It’s essential you understand the differences between a ‘Potentially Exempt Transfer’ (‘PET’) and a ‘Chargeable Lifetime Transfer’ (‘CLT’) before you get started. A PET is usually a gift from one individual to another; for example, parents gifting cash to a child or an aunt gifting a second property to a nephew. PETs are regarded as exempt from Inheritance Tax when they are made, therefore there is no limit on the value of a PET, but they will become chargeable to Inheritance Tax if the donor dies within 7 years of the gift being made, making them ‘potentially exempt’ until 7 years have passed!

 

A CLT on the other hand is a transfer to Trust that is immediately chargeable. For a CLT, the available Nil Rate Band (NRB) is used first and this is charged at 0% for Inheritance Tax; anything above the available NRB is charged at a 20% entry charge rate for Inheritance Tax (half the death rate for inheritance tax of 40%).
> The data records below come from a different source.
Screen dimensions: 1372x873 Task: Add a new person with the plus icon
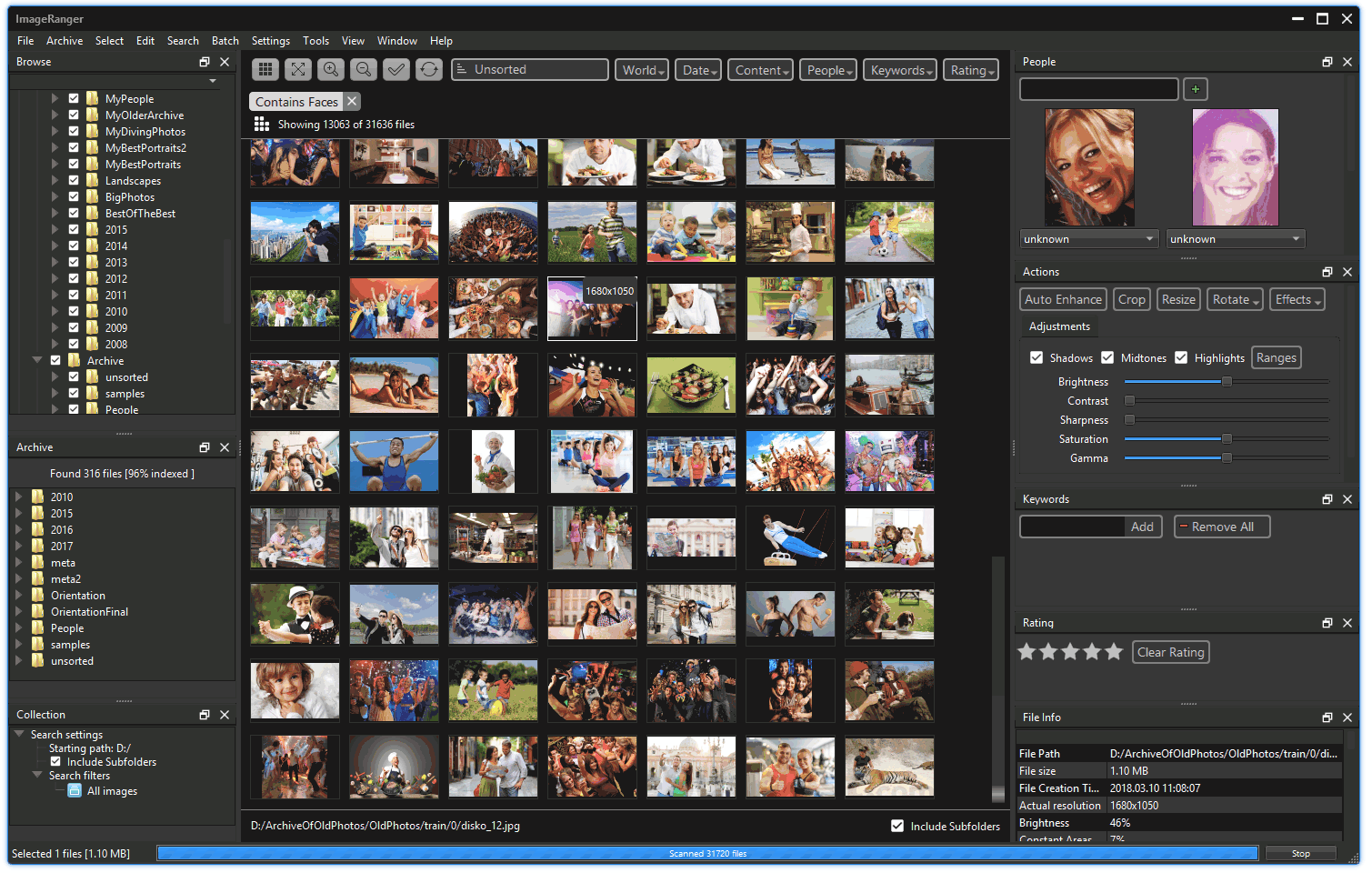coord(1195,89)
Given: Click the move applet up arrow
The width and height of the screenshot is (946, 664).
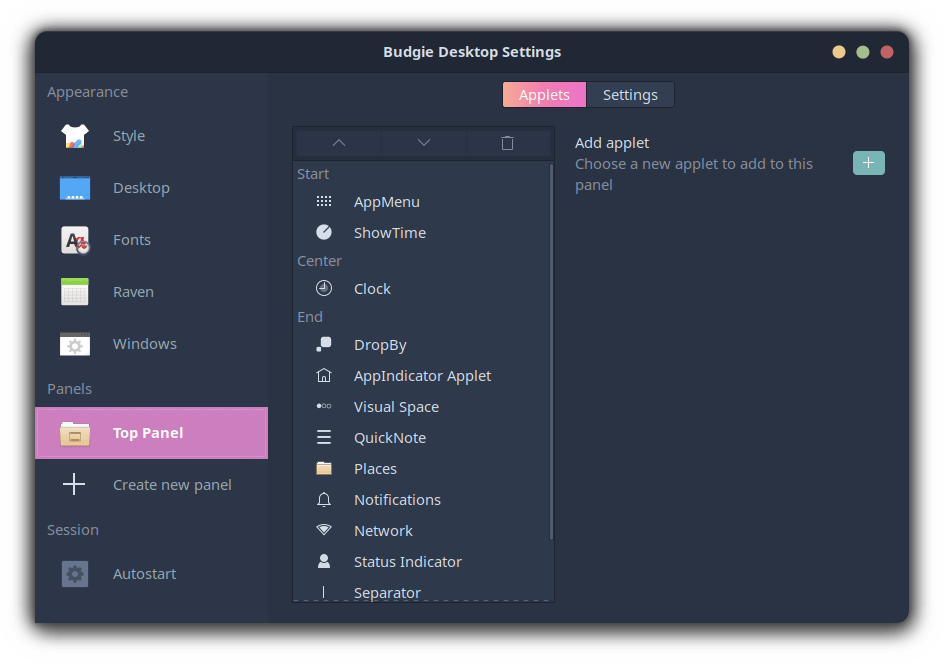Looking at the screenshot, I should [x=338, y=143].
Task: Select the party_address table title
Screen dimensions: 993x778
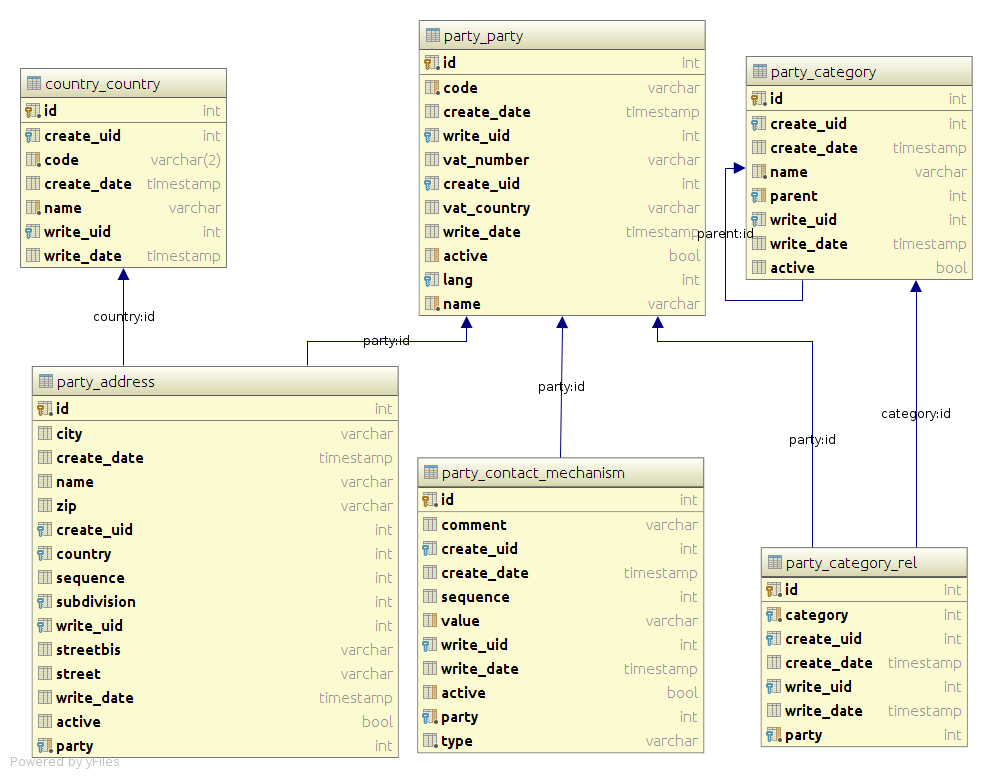Action: pos(106,382)
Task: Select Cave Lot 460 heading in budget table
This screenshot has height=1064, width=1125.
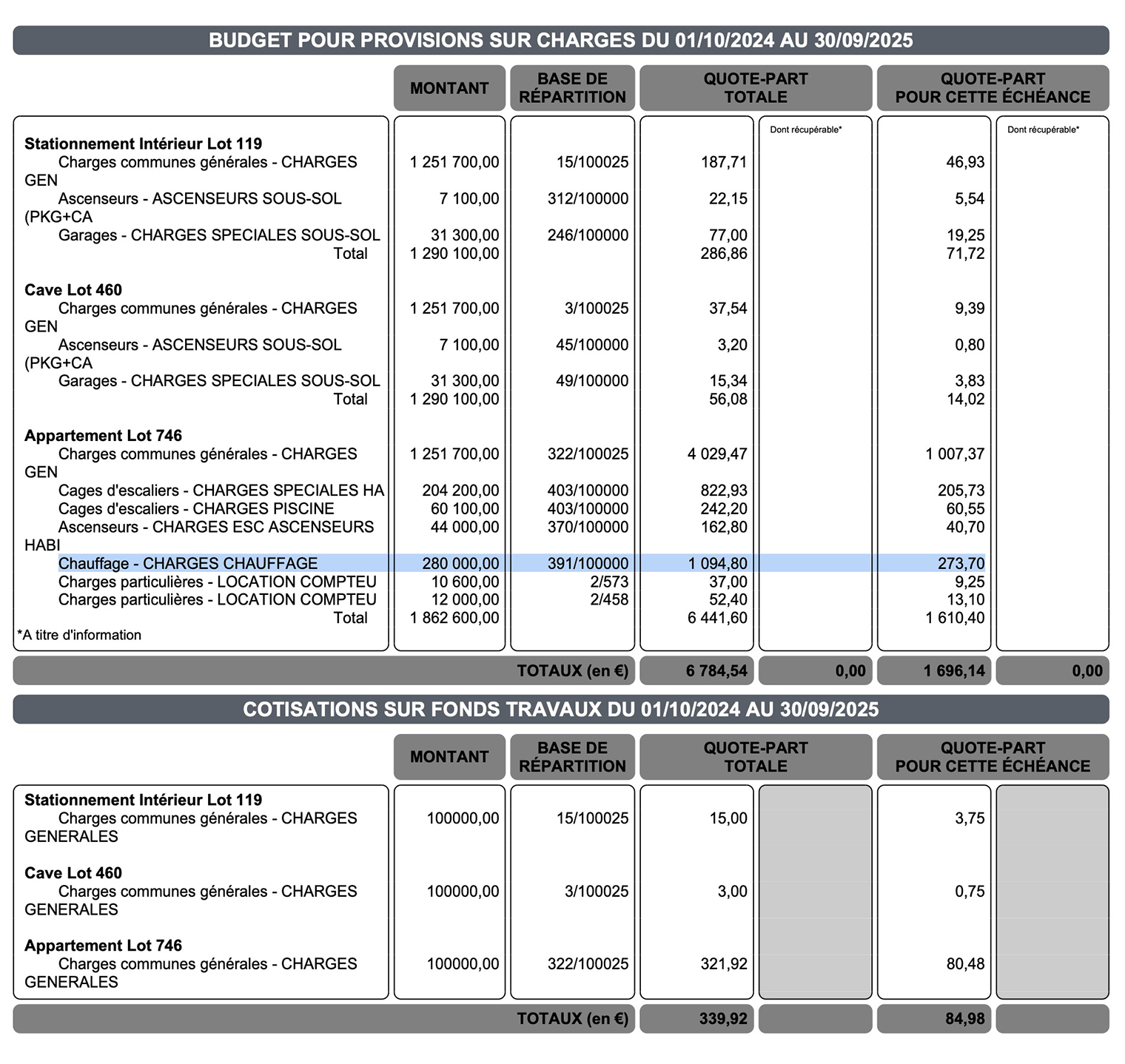Action: tap(73, 290)
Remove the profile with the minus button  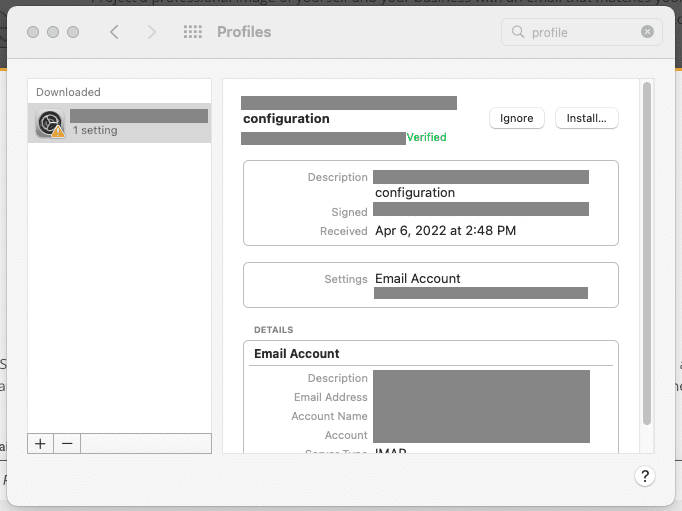pyautogui.click(x=67, y=443)
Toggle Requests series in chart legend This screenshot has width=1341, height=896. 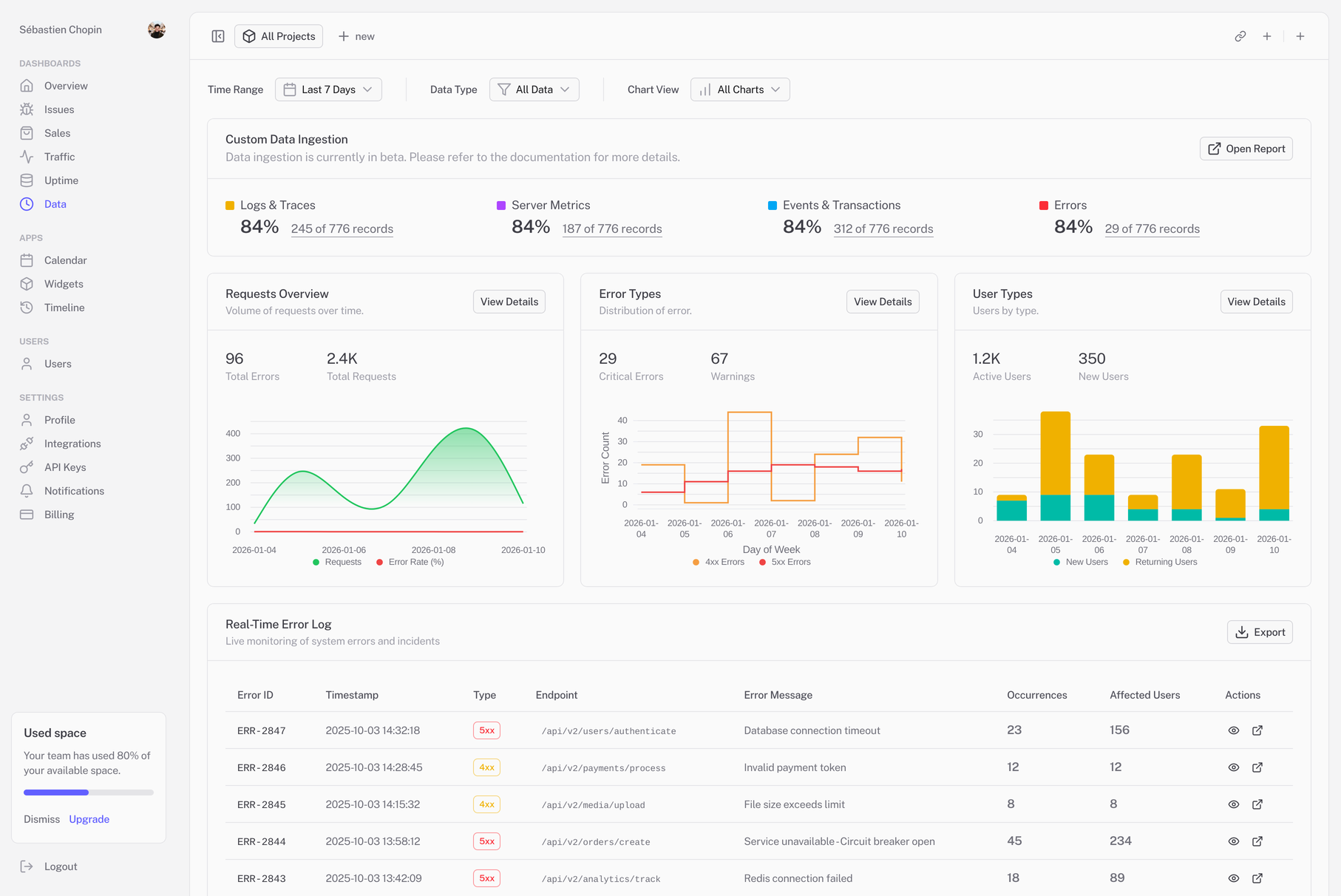(337, 562)
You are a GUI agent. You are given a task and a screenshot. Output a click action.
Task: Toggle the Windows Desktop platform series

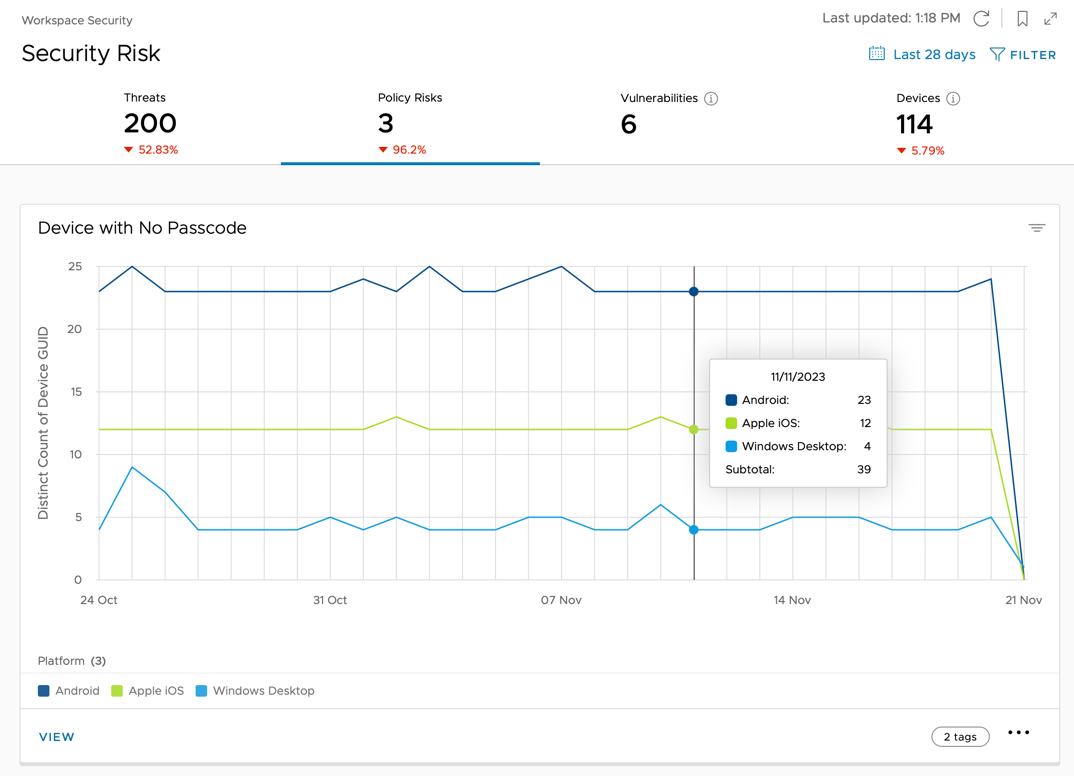click(x=254, y=690)
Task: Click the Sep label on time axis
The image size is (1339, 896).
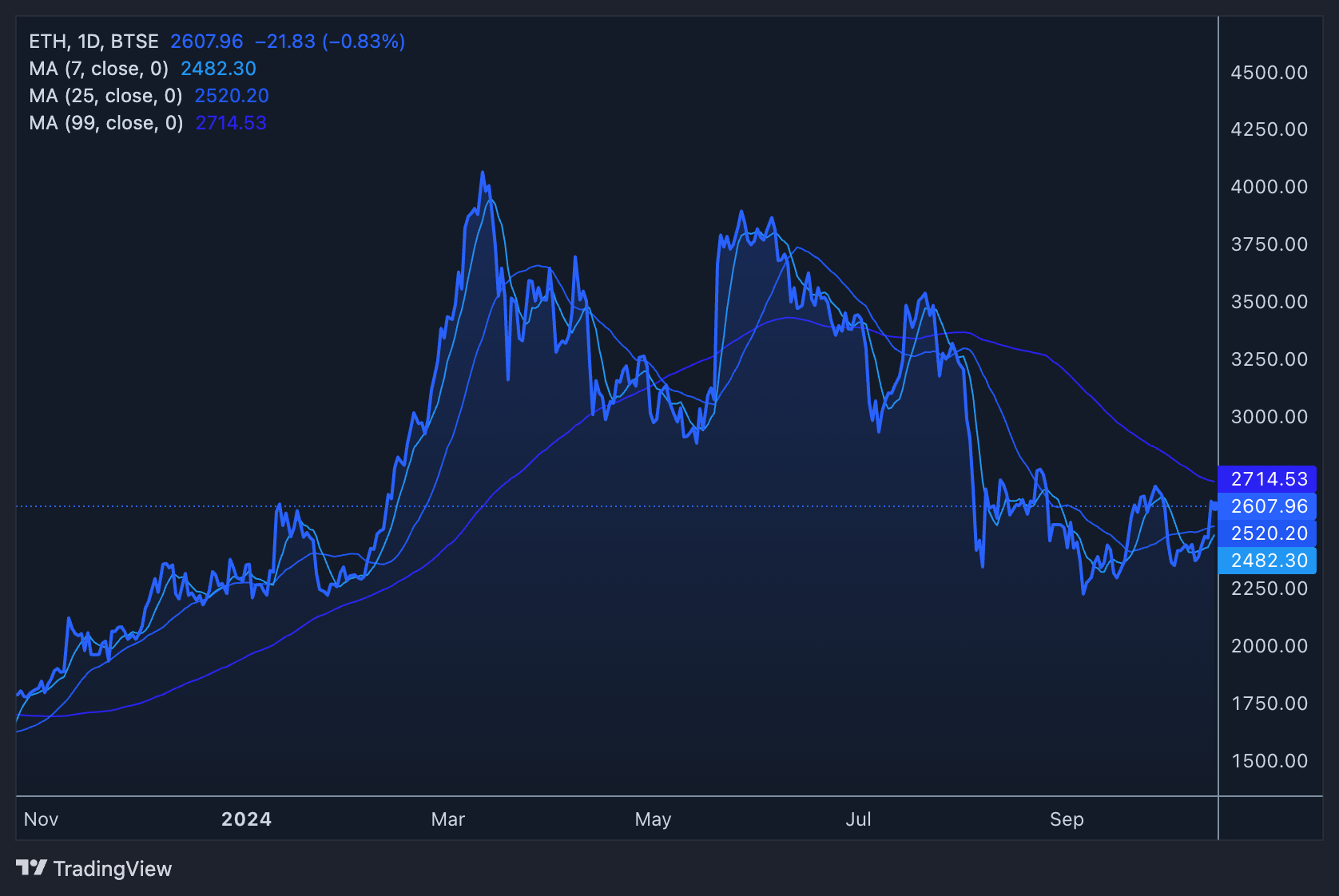Action: tap(1067, 819)
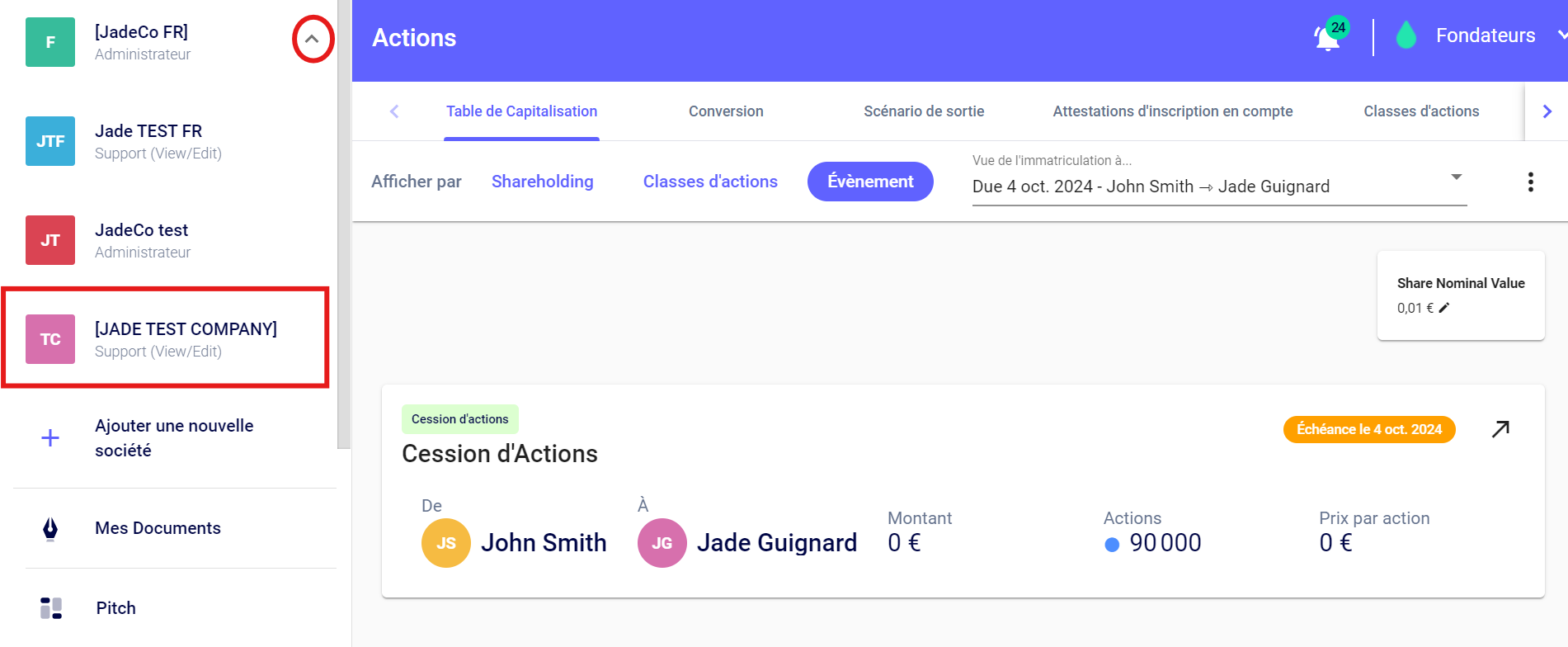Switch view to Shareholding

[542, 182]
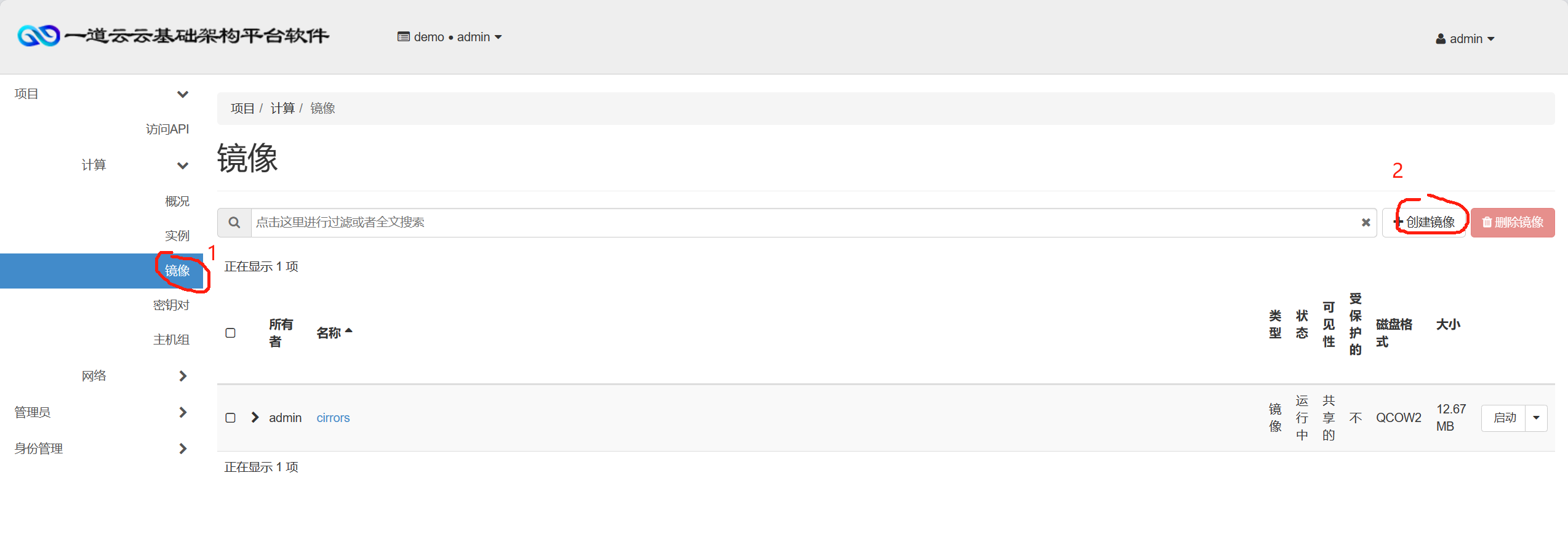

If a client passes away within 7 years of gifting a CLT that was above the available NRB, the portion above the available allowances will then be charged the extra 20% inheritance tax (to equal 40% inheritance tax paid in total). The available NRB replenishes every 7 years so with CLT’s, clients can look at completing a further CLT after 7 years have passed since the first one, in order to avoid paying any entry charges (as long as all of the CLT’s are below the available NRB at the time).

 

Let’s set out an example of this: A client transferred a property worth £500k into a Gift Trust during their lifetime (assuming they have a full NRB available), the first £325,000 would be charged at 0% inheritance tax, assuming the client had already used their £3,000 annual gifting allowance.

 

The remaining £175,000 would be charged a 20% entry charge for inheritance tax, meaning that on transfer in, £35,000 Inheritance Tax would be payable by the settlor.

 

If the client passed away 1 year after completing the CLT, the portion above the available allowances (£175,000) would then be charged a further 20% Inheritance Tax (a further £35,000) to equal a total of 40% Inheritance Tax paid on the amount above the available NRB. An important point to note is that any growth on the gifted assets would not form part of the client’s estate as the value of the gift is fixed at the point the gift is made.

 

If clients are looking to gift via a PET and via a CLT, it is also really important to consider what estate planners like to call the ‘14 year shadow’ as well as the order of gifting. Please review the course recording for more information.

 

As you can see from the above example, transfers to Gift Trusts and Holdover Gift Trusts are CLTs, therefore our recommendations are that clients only transfer assets in that are under their available NRB, in order to avoid an entry charge. If a client transfers an asset into a Gift Trust or a Holdover Gift Trust and survives for 7 years, the value of the asset will then be outside of their estate for Inheritance Tax purposes… sounds ideal… but what are the other considerations with this planning?

 

So, why use trusts?

Clients may question why they should use a Trust for the gift and not just gift absolutely. There are many downsides to gifting absolutely which many of our advisers will already be aware of, the main ones being:

  • Inheritance Tax (absolute gifts automatically form part of the done’s estate for IHT purposes whilst also remaining in the donor’s estate for IHT purposes for 7 years, which results in poor planning for both parties!)
  • Control (with absolute gifting the donor doesn’t retain any control over the asset) and the fact that holdover relief can’t be claimed on absolute gifts (we will be coming back to holdover relief shortly).

 

Capital Gains Tax (‘CGT’) is often something clients don’t consider when disposing of assets such as additional properties or shares for Inheritance Tax planning purposes. CGT is charged on the chargeable gains on the disposal of assets – and transfer of an asset to Trust is classed as a disposal of an asset (as is a sale or other transfer).

 

It is important to bear in mind that a sale or a gift is treated as a disposal at market value even if no consideration is paid, so clients can’t get around paying CGT by gifting assets for no consideration or selling them at an undervalue.

 

There are some exemptions and reliefs for CGT which are covered in detail in the course. The difficulty that a lot of clients often end up with is that they may be asset rich but cash poor. So, they have assets they can consider gifting to Trust during their lifetime as part of their Inheritance Tax planning, but don’t have the spare funds to pay the CGT upfront on the transfer.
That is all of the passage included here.